4617: Diff fragments do not load correctly when the fragment contains non-ASCII characters

jhominal
chipx86
chipx86
4619, 4620

What version are you running?

3.0.0

What's the URL of the page containing the problem?

/r/{review-request-id}/

What steps will reproduce the problem?

  1. File a review request with a new file with at least two lines containing non-ASCII characters
  2. Create a review with two diff comments, one for each line containing non-ASCII characters
  3. Publish the review

What is the expected output? What do you see instead?

Expected: The page works as expected.
Actual output: One of the comments does not load at all, and the other comment's html contains some extra characters (that match the starting digits of the ID of the non-loading comment)

What operating system are you using? What browser?

Windows, on Chrome and Firefox.

Please provide any additional information below.

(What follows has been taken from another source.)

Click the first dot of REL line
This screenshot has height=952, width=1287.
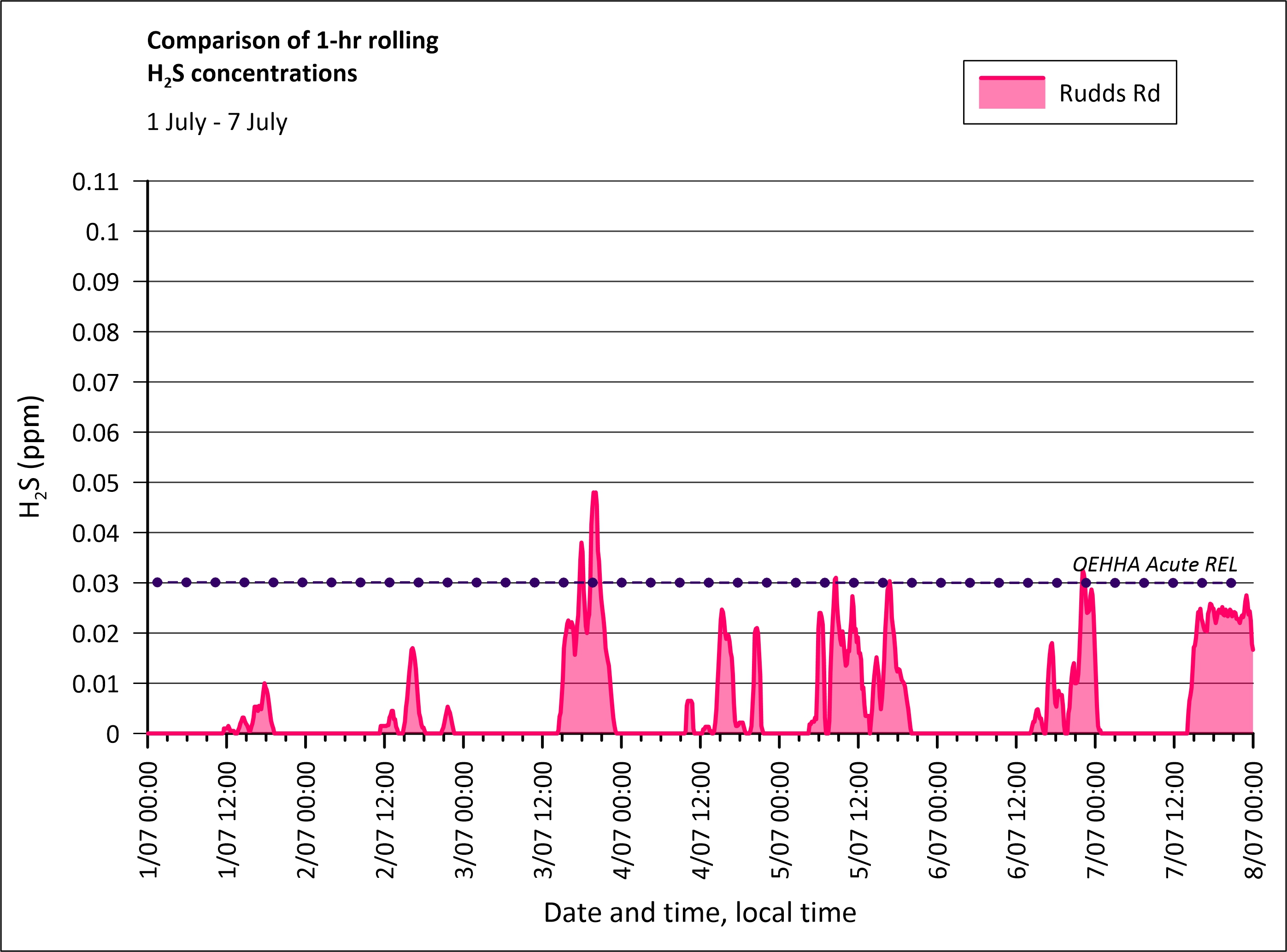click(x=158, y=583)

The root cause of this bug is a mismatch in the reported HTML length on the route /r/{review_request_id}/_fragments/diff-comments/{diff_comment_id}/ - that is, by looking at the source code, the written length for the HTML is a UTF-8 byte count, but the Javascript code uses that length as a unicode character count - these two counts do not match when non-ASCII characters are present.

I have been able to patch on my instance that issue by replacing line 1429 with:

payload.write(b'%d\n' % len(html.decode('utf-8')))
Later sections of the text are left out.